Wenn die Bevölkerung zur Wahlurne geht, dann muss sie sich auch bewusst sein, dass manche Politiker Sichtweisen aus der Vergangenheit vertreten. Sie wollen zurück, anstatt an die Zukunft zu denken. Sie sehen den Amazonas nur als riesiges Geschäftsfeld, das ist er aber nicht. Er ist unser aller Lebensgrundlage. Wir dürfen nicht noch weitere Unternehmen und weitere Geschäfte reinlassen.
Was brauchen Sie, um Einfluss nehmen zu können und gehört zu werden?
Piyako: Es ist sehr teuer, durch die Welt zu reisen, um über den Amazonas und seine Völker zu sprechen. Oft ist es so, dass wir eine Mitfahrgelegenheit nutzen und irgendwo mitreisen. Aber eigentlich brauchen wir mehr Autonomie. Wir müssten eigentlich selbst festschreiben, wann wir wo sein möchten. Wir sollten nicht abhängig sein von der Regierung oder von Einladungen, die dann irgendwann mal kommen. Das Ganze ist einfach sehr teuer, auch diese Anreise für mich hierhin nach Köln, 20 Stunden hin und 20 Stunden zurück. Dafür braucht es eine Finanzierung. Unsere Regierung macht das aber nicht. Es ist aber sehr wichtig für uns, dass wir eine Beziehung schaffen zur Welt und dass wir autonomer werden, und dass wir über uns sprechen können.
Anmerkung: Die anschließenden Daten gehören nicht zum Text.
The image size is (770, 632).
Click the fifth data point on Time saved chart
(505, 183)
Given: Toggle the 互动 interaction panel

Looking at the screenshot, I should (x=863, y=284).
Olinda Silvano: Der Wald muss an die Völker gehen. Der Staat schützt den Wald nicht, nur wir schützen ihn. Die Anführer müssen ihre Arbeit gut machen, aber das passiert nicht immer. Wir müssen immer weiter beobachten, was passiert. Wir haben kein Vertrauen mehr in die Regierung, es muss auf die Stimme des Volkes gehört werden.
Was macht Ihnen Hoffnung? Was passiert, wenn man nicht auf Sie hört?
Francisco Piyako: Wir müssen aktuell noch nicht von diesem Planeten fliehen und uns einen anderen suchen, weil es noch möglich ist, die Tendenzen umzukehren, die durch die Gier des Menschen verursacht wurden. Die Natur erholt sich, sie ist noch nicht tot. Sie ist noch lebendig, und wenn wir uns auf der ganzen Welt zusammentun und uns um die Erde kümmern, und das ist auch wissenschaftlich belegt, dann gibt es Wege für ein nachhaltiges Leben, dann kann es besser werden. Wir müssen diese Entscheidungen zusammen treffen, und jetzt ist gerade der Moment, wo wir sagen müssen: Wir können nicht so weitermachen mit dieser Zerstörung. Wir müssen ein Gleichgewicht finden für den Planeten, und dann können wir alle hier noch ein schönes, langes Leben führen.
Marubo: Wir haben keinen Plan B. Wir werden Widerstand leisten bis zum Ende. Wir waren niemals ein Volk, das sich einfach zurückgelehnt hat, um mal zu schauen, was passiert. Wir werden weiterleben. Wir werden weiter kämpfen, und falls es jetzt nach Belém nicht besser wird, dann machen wir in der Zukunft genauso weiter mit dem, was uns ja auch heute hier hingebracht hat.